• What you are asked to do: Output the lines verbatim, beginning with the line containing "Open the http://localhost:8000/api/ link" and ending with the line containing "(x=260, y=303)", both included. Omit the pictures.
>> Begin Extracted material
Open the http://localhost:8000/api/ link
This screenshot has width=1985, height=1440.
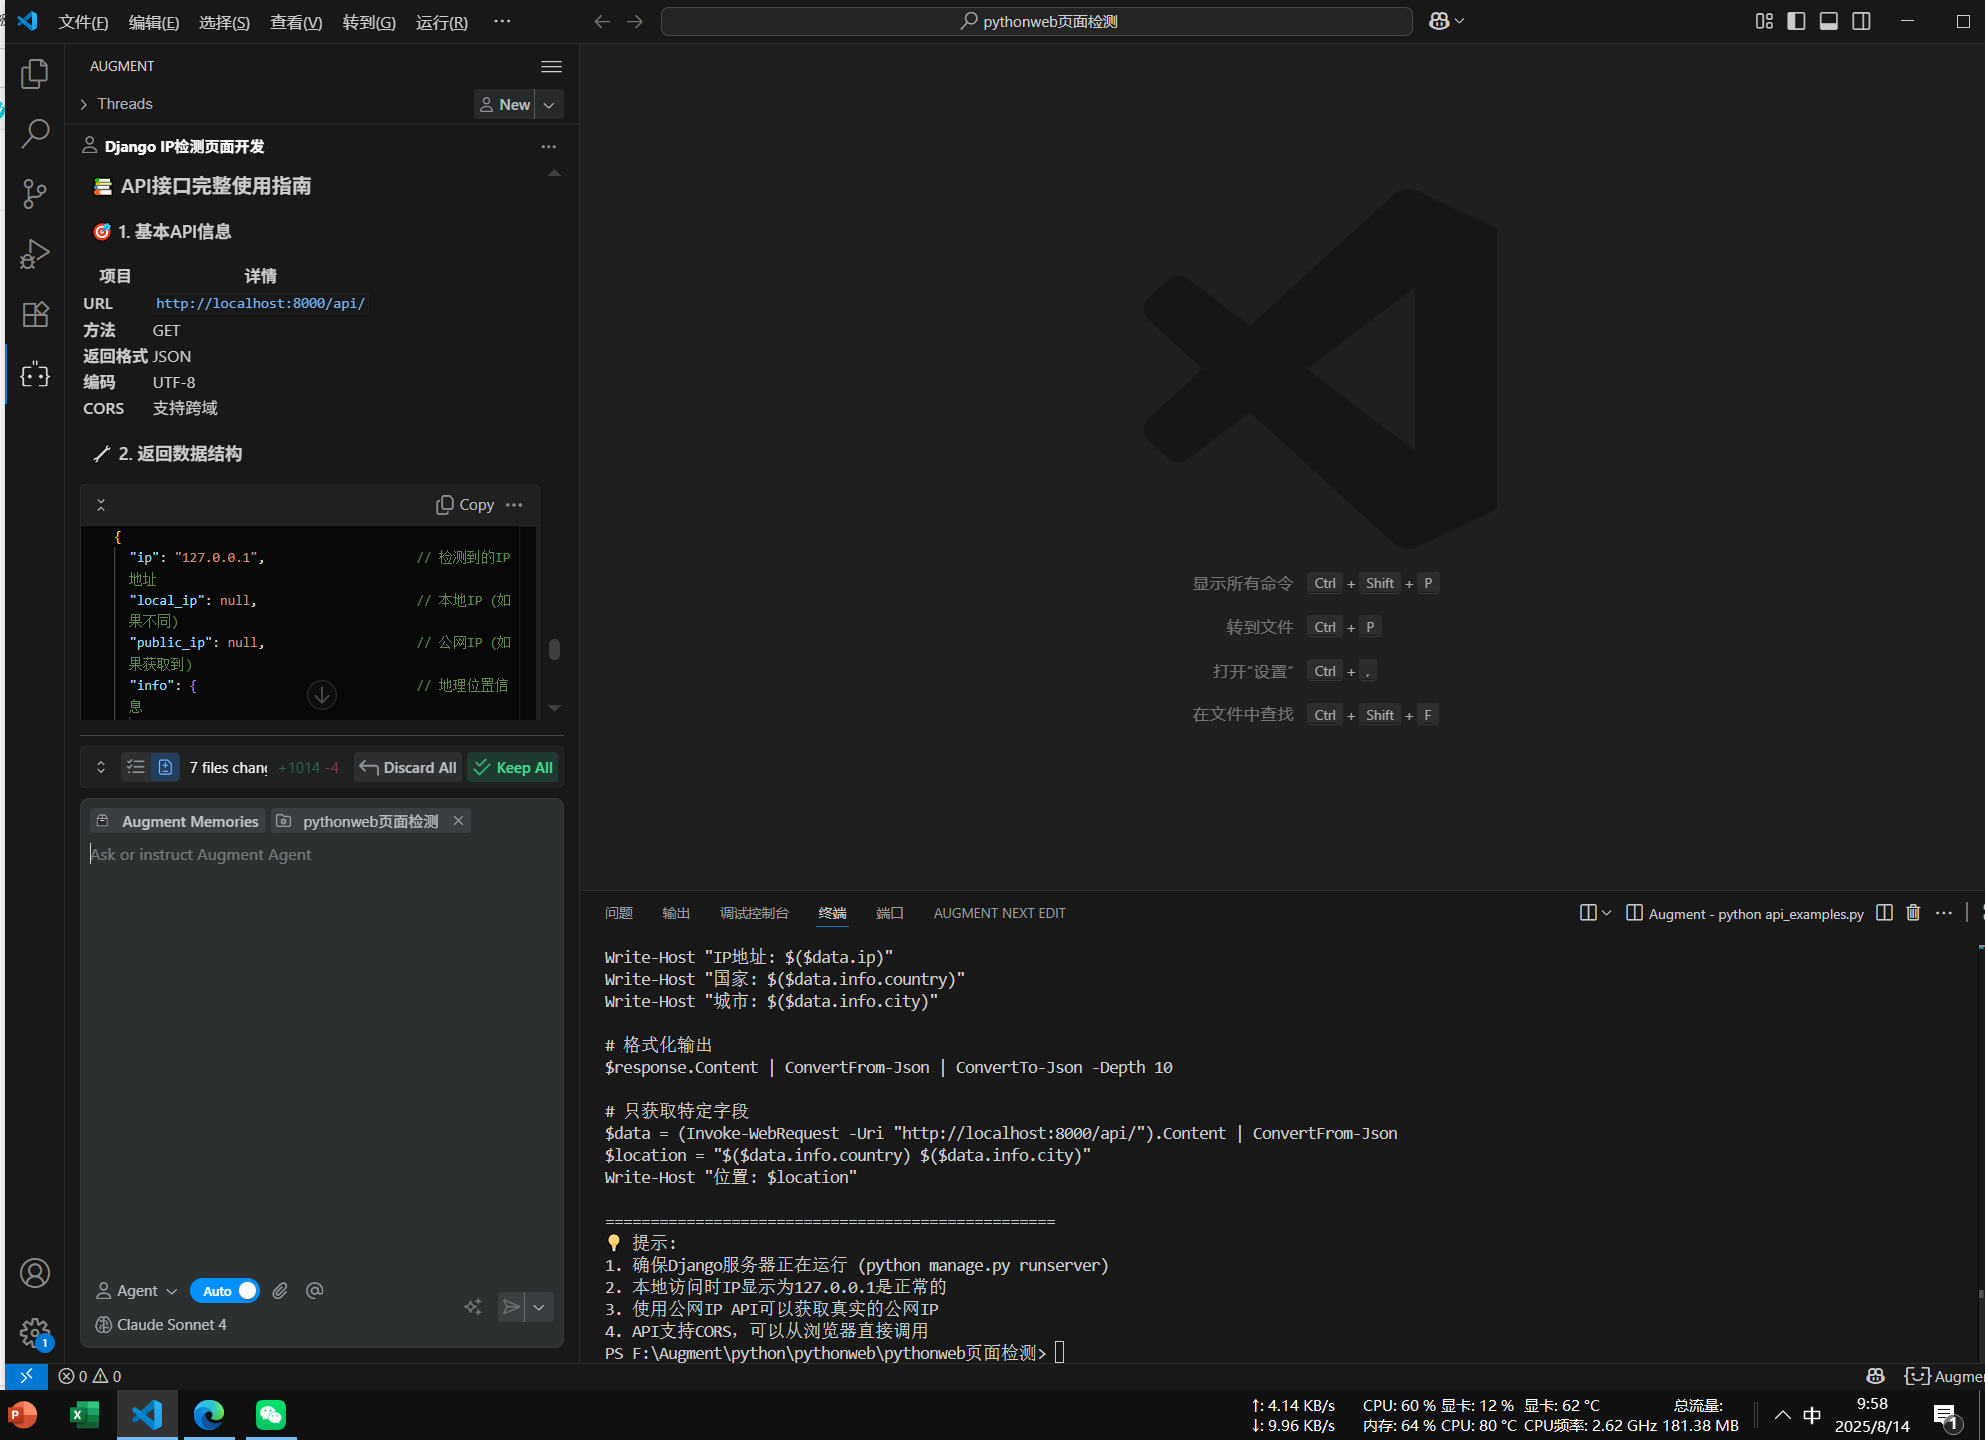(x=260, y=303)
>> End Extracted material
>> Begin Extracted material
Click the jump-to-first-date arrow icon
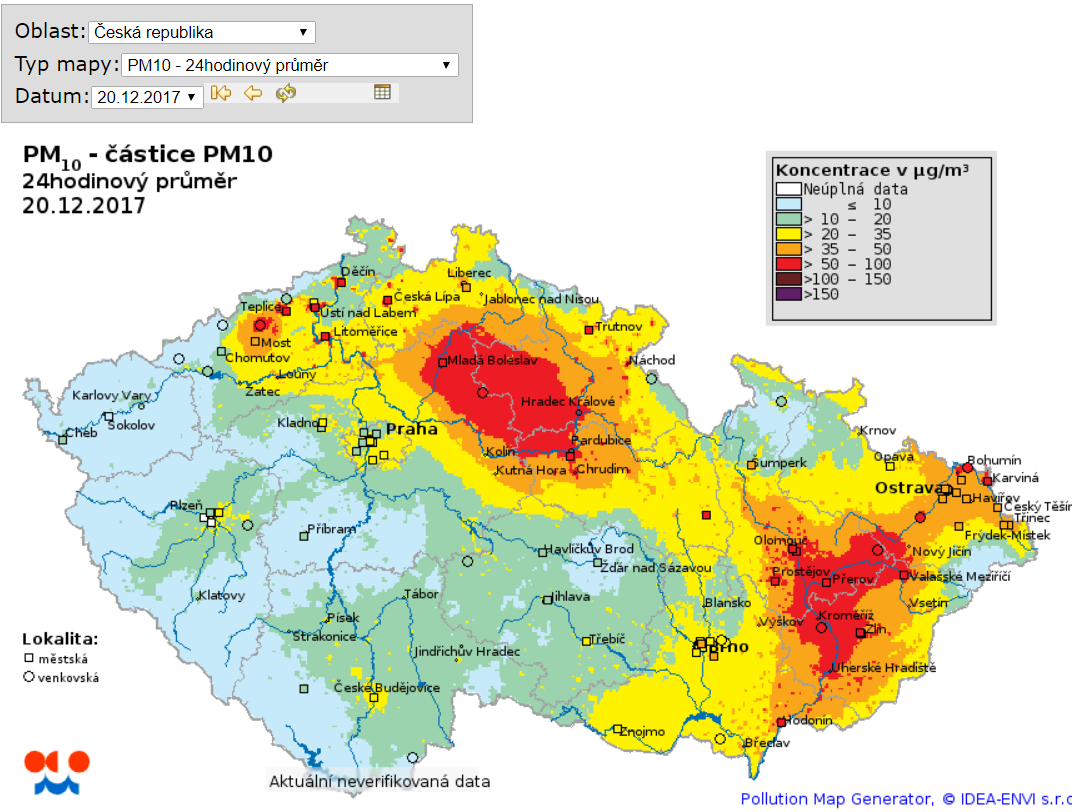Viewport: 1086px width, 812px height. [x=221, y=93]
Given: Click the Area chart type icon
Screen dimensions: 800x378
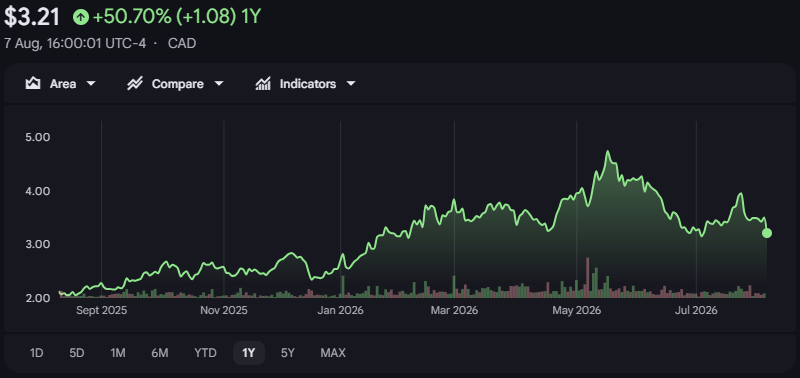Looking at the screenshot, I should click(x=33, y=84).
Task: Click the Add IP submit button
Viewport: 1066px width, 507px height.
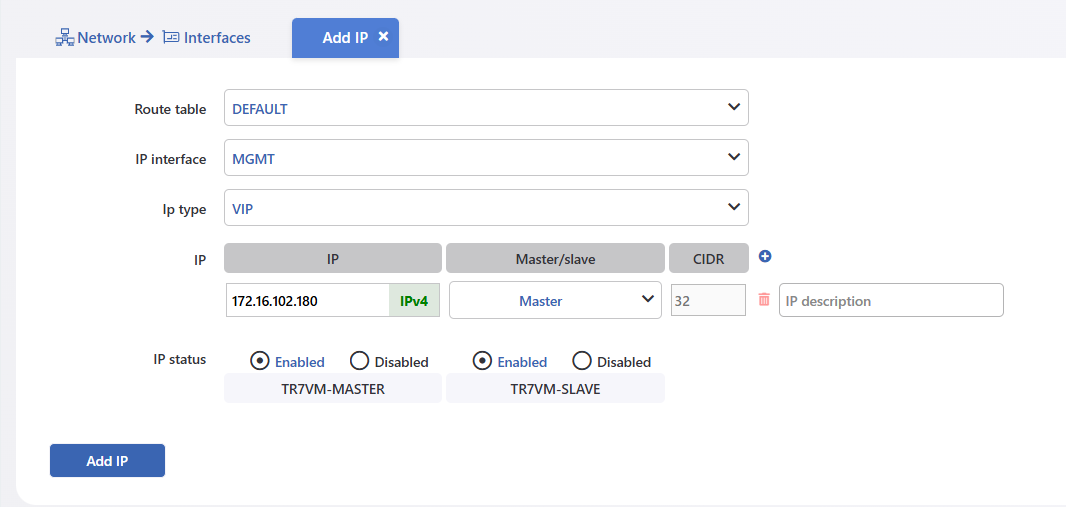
>> End Extracted material
>> Begin Extracted material
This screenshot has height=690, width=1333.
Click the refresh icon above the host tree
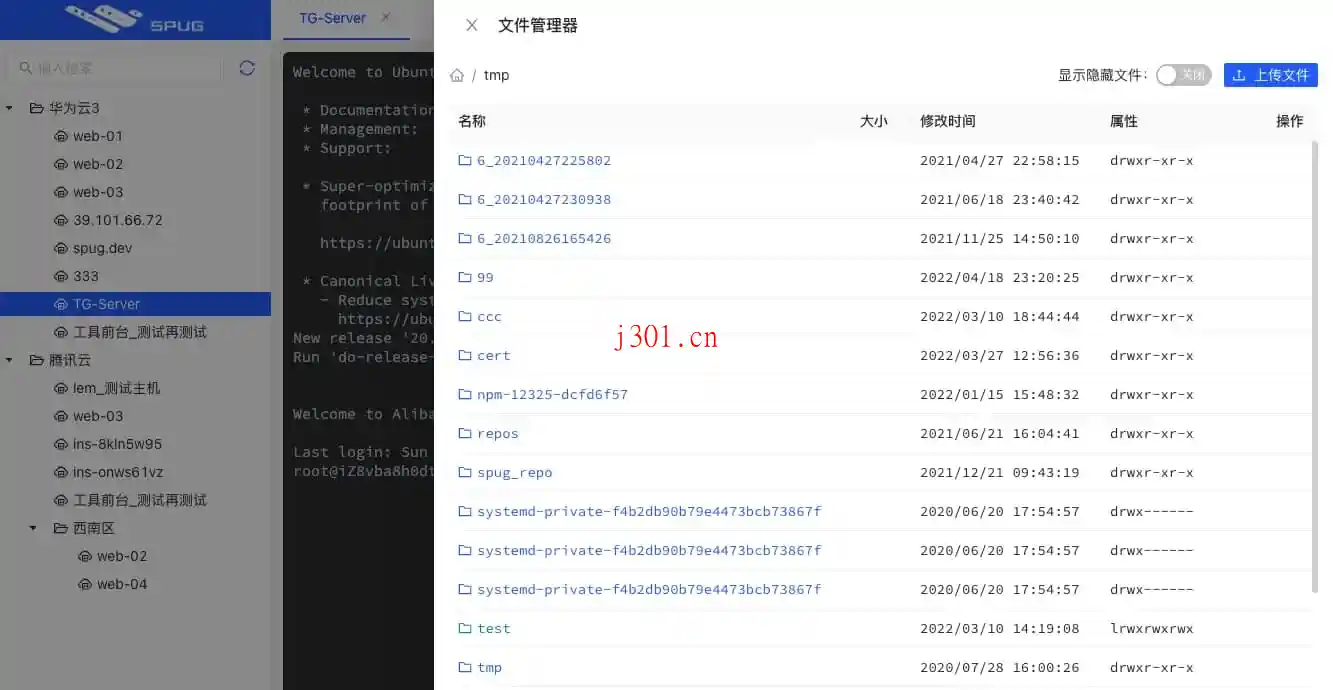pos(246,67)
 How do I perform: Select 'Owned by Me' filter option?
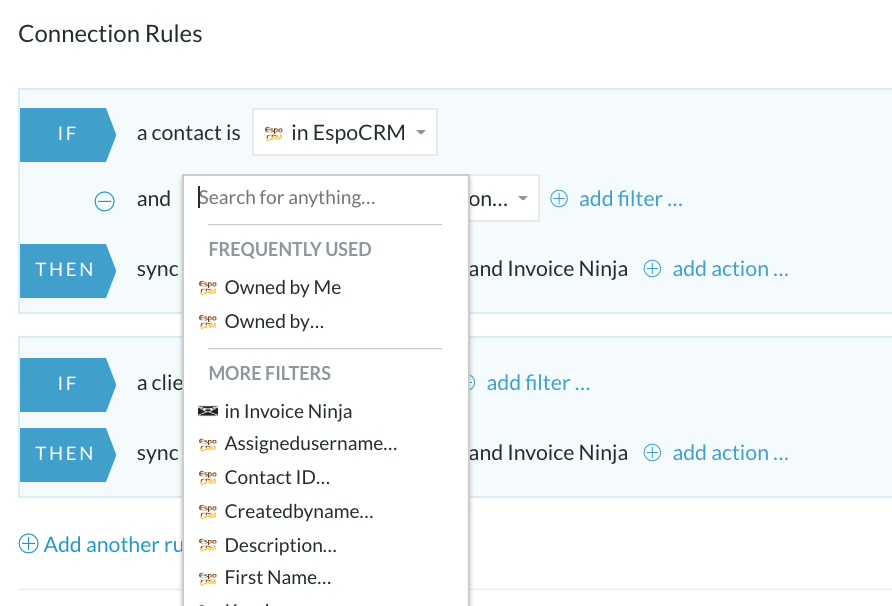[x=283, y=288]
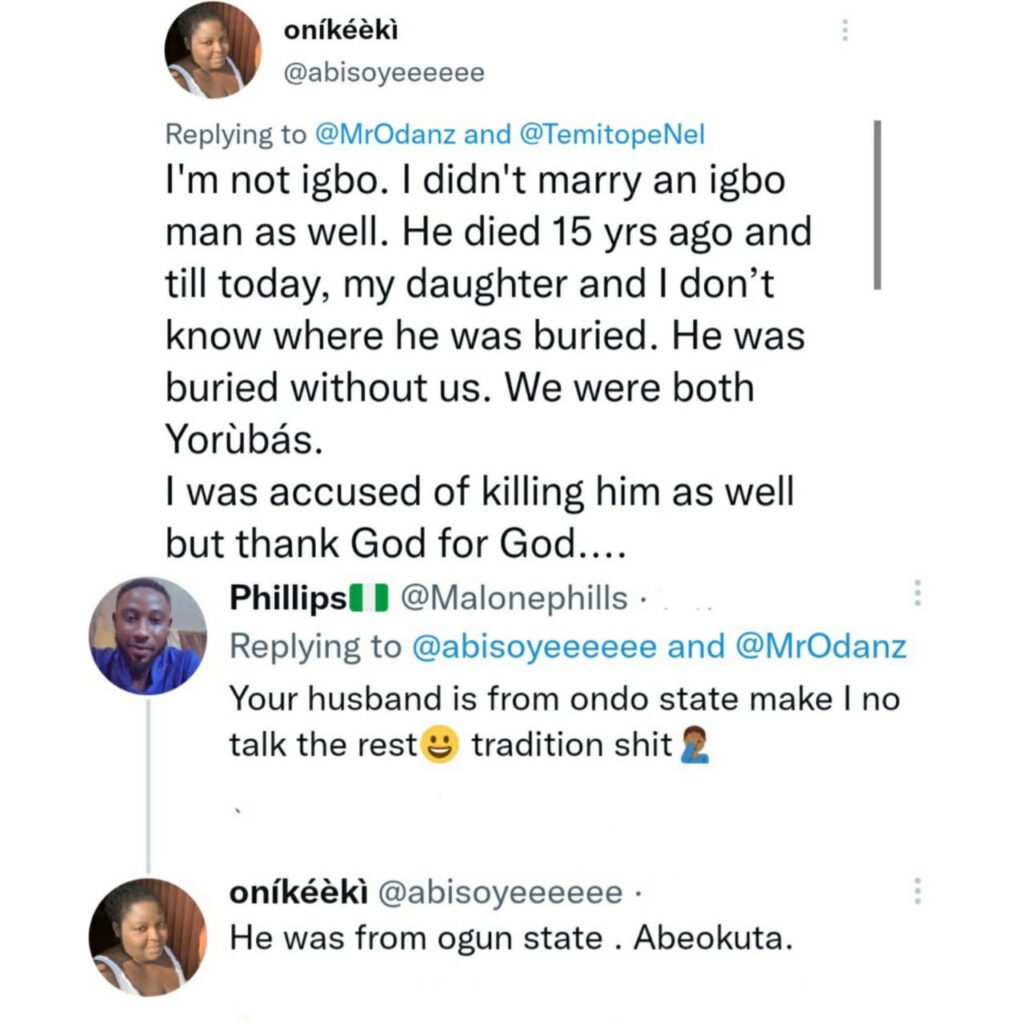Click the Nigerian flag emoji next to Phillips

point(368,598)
>> End Extracted material
• Result of the task:
Open the http://localhost:8000/api/ link
This screenshot has width=1985, height=1440.
(x=260, y=303)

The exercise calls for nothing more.